_Source passage_.
How the Airstrike engine works: An incomplete introduction.

Sprites

The basic building block of Airstrike is the sprite type
'sprite_t'. Everything that moves, and some things that don't move, in
the game are sprites. The sprites have some basic properties in
common. They all have a position, a current animation, etc, but most
importantly each sprite has a type, represented by the C type
sprite_type_t. The type defines the behaviour of the sprite, and
supplies is with animations etc. In C++ sprite_type_t would be the
class, and sprite_t would be a general instance of this class. The
sprite type, accessible via the .type member of sprite_t, defines how
to create a sprite, what will happen if there is a collision with
other sprites etc.

Signals

The sprite type also defines how the sprite will react to
/signals/. The signal mechanism is used to communicate with the
sprites in a uniform manner without knowing their exact types. Each
sprite type may choose to catch any signals it likes, but there is
never any guarantee that the signal will be caught. This mechanism is
use to signal damage done to a sprite, for example. Only the
'important' sprites actually keep track of their internal damage, but
the signal can be sent to any sprite in a safe way. The signals can be
sent after some time, using the sprite_alarm() function. This is used
for example to let the crashed biplanes remain for a certain time in
the game before they are removed. In practice the signal system is
also used to prevent excessive castings between the different type,
and will hopefully be used to do network transparent communications in
the future.

_Material_.
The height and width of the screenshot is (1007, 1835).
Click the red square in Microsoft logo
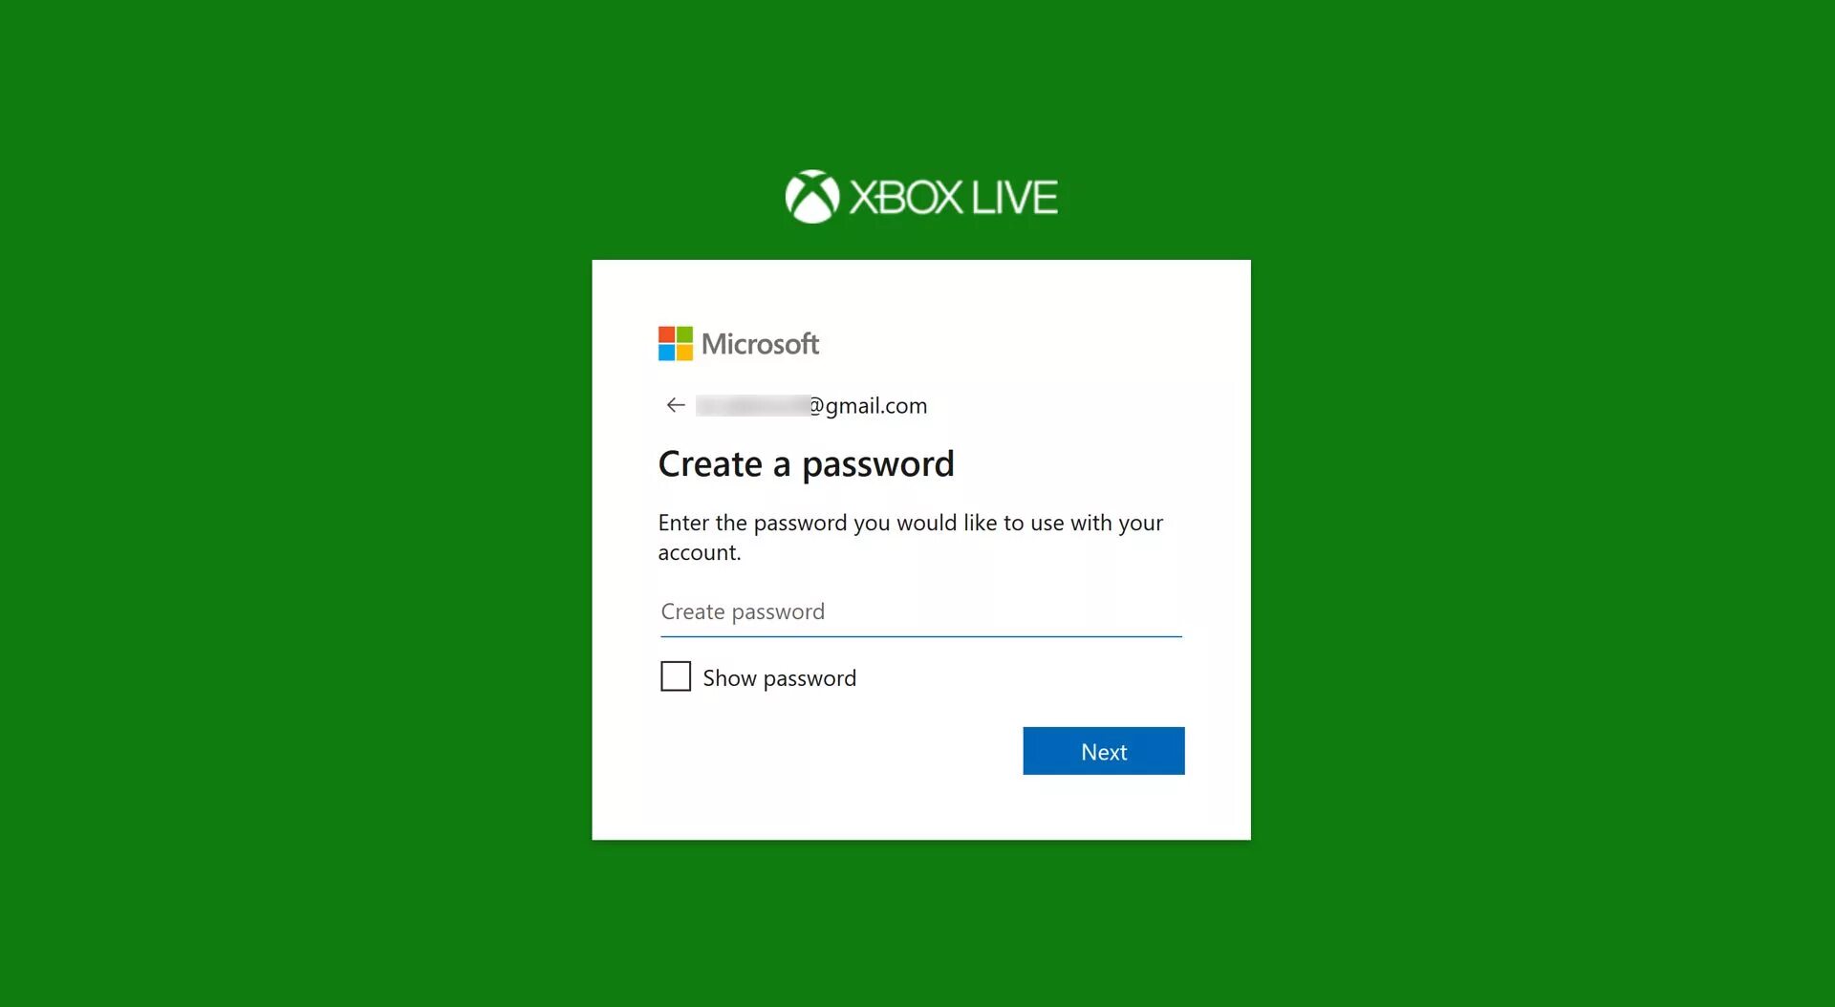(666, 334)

_Tasks to complete_.
- A) Summarize the Airstrike engine introduction in two sentences.
- B) Answer these questions using the Airstrike engine introduction:
(i) Which C type represents a sprite's type?
(ii) Which function sends a signal after some time?
(iii) What happens to crashed biplanes because of that delayed signal?
- C) Extend the Airstrike engine introduction past its last sentence.

_Response list_.
- A) In the Airstrike engine, everything that moves and some things that don't are sprites, and each sprite has a type that defines its behavior, supplies its animations, and determines how it is created and how it handles collisions. That type also defines how the sprite reacts to signals, a uniform way to communicate with sprites without knowing their exact types, used for things like reporting damage or, through sprite_alarm(), sending a signal after a delay.

- B)
(i) sprite_type_t
(ii) sprite_alarm()
(iii) They remain in the game for a certain time before they are removed.

- C)
Sprite groups

Despite the niceness and generality of of the signal mechanism it is
often convenient to keep separate types of sprites in different
groups. This simplifies things, and minimizes unneccessary
communication and collision detection. The C type sprite_group_t is
used for this purpose. The groups are used for all major operations,
like drawing and collision detection.

Sprite reference counting

Because pointers to individual sprites can be stored in many unlikely
places, there is a reference counting mechanism to keep track of the
sprites. When the reference count drops to zero the sprite is
freed. This makes it very important to use sprite_aquire(),
sprite_isvalid() and sprite_release() correctly. A sprite may be
marked as dead using the sprit_kill() function, which means that is
should be released by everyone that references it. This is done
automatically when using sprite_isvalid() before accessing the
sprite. See the code in sprite_types/biplane.c for an example of how
to use these functions.

Sprite type coding

To create a new sprite type you should: 
1) Make graphics for all its actions, add the pov files to the 
   pov directory, with the corresponding makefile targets.  
   See doc/animation.txt for some info about how to make animations.
2) Make sounds for it if needed.  
3) Code the behavior by creating a sprite_type_t struct for the new
   type. Be sure to use the REGISTER_SPRITE_TYPE() macro, and place 
   your code in a suitably named C file in the sprite_types directory. 
   It will be picked up automatically by the makefile.  
4) Implement some way for the sprite to appear in the game.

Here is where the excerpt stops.